**Pixel coordinate grounding data**.
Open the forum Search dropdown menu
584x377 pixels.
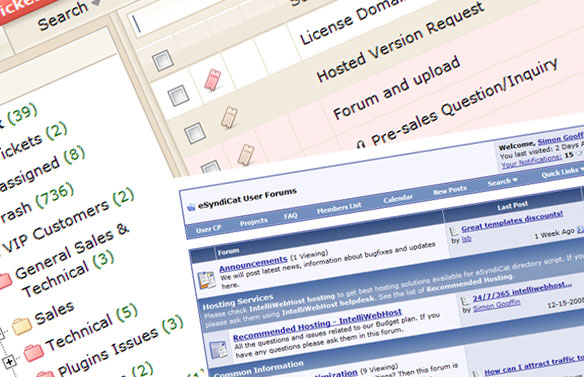(502, 182)
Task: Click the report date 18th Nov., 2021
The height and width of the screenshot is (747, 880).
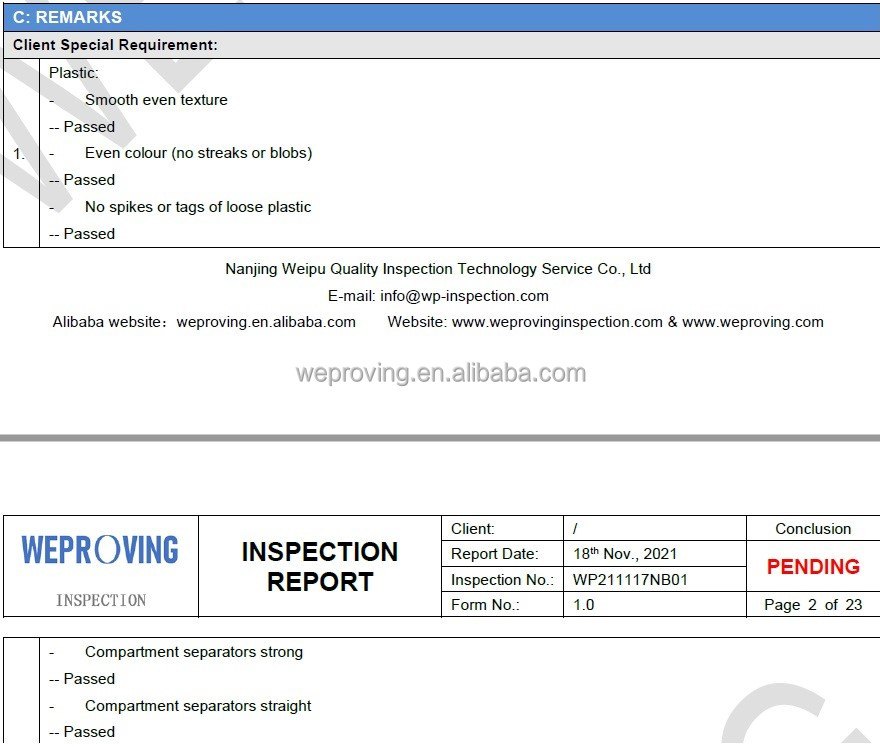Action: [625, 554]
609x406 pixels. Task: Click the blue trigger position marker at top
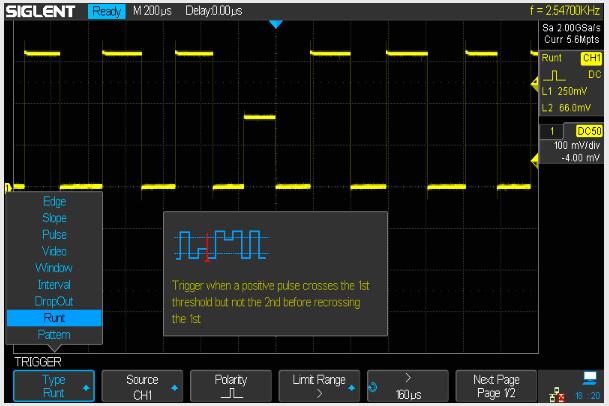276,23
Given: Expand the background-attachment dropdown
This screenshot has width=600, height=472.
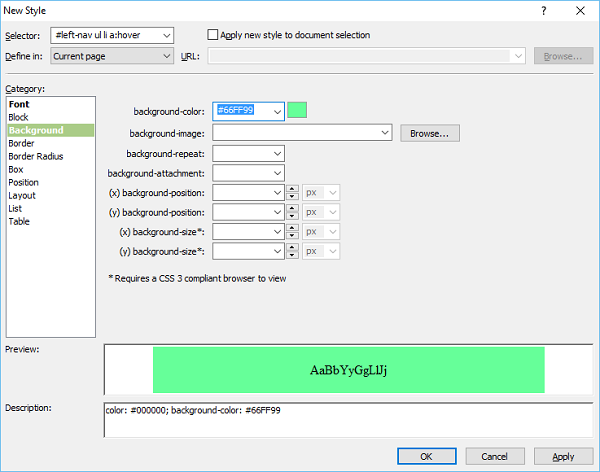Looking at the screenshot, I should click(x=277, y=173).
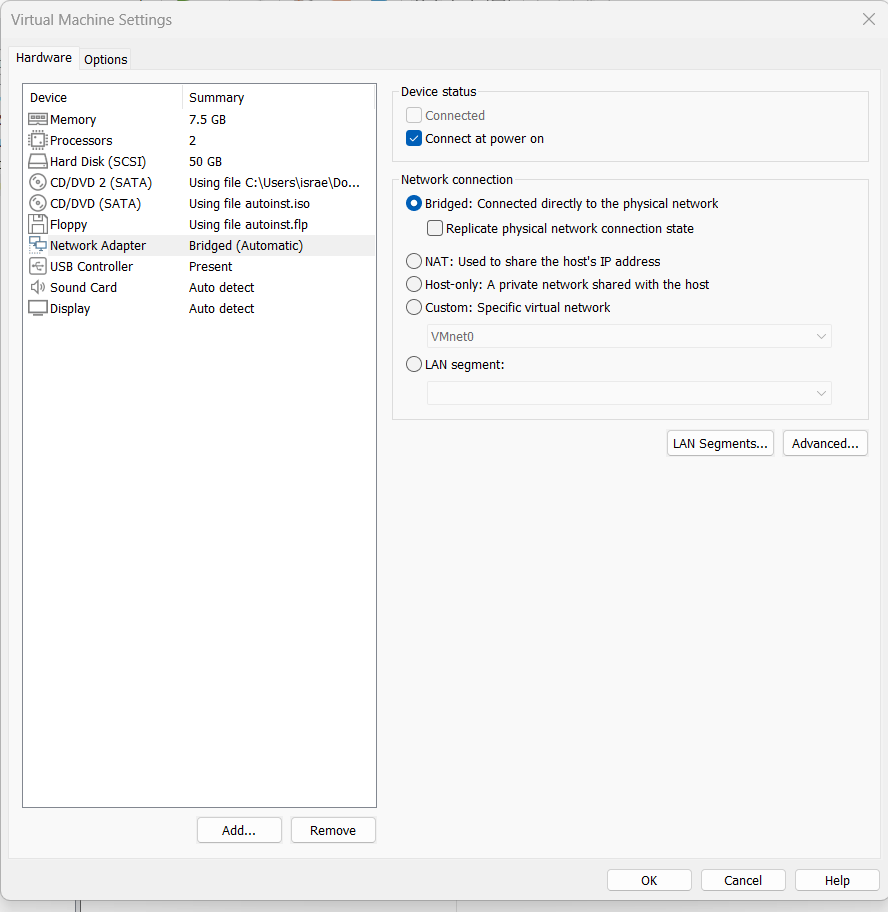Click the Processors chip icon
This screenshot has width=888, height=912.
38,141
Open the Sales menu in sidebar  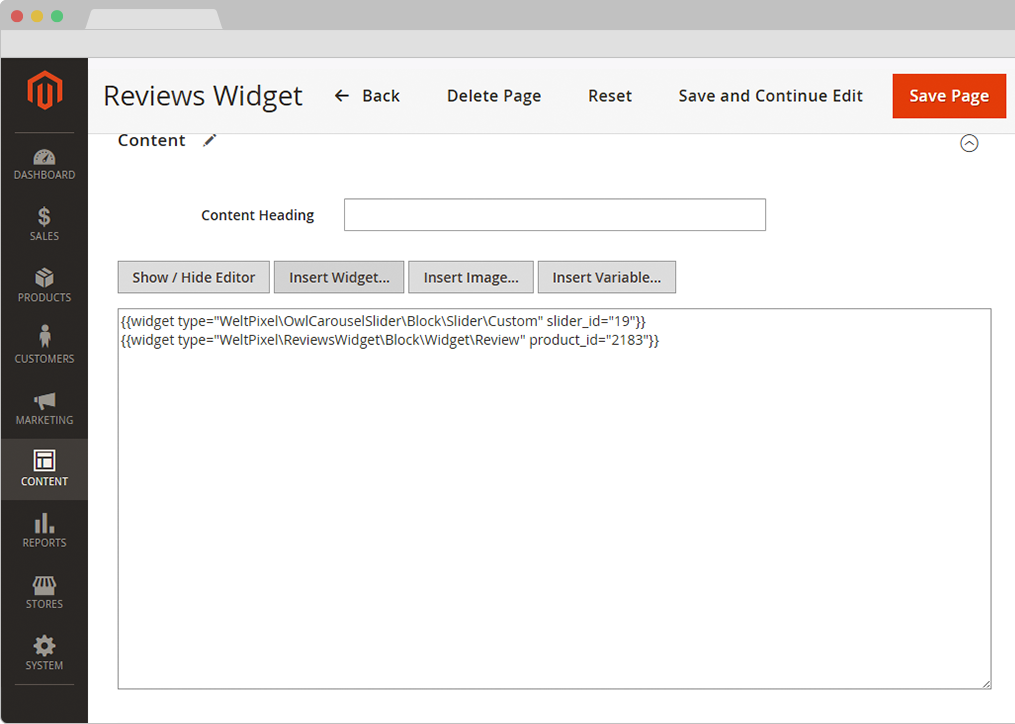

**Exercise**.
No pictures should appear in the answer, which is to be the lines from the line with "This screenshot has width=600, height=472." through the end of the records above, restated exactly.

**Response to this task**.
This screenshot has width=600, height=472.
Looking at the screenshot, I should click(x=277, y=173).
Click the Processors chip icon
This screenshot has width=888, height=912.
38,141
Open the Sales menu in sidebar  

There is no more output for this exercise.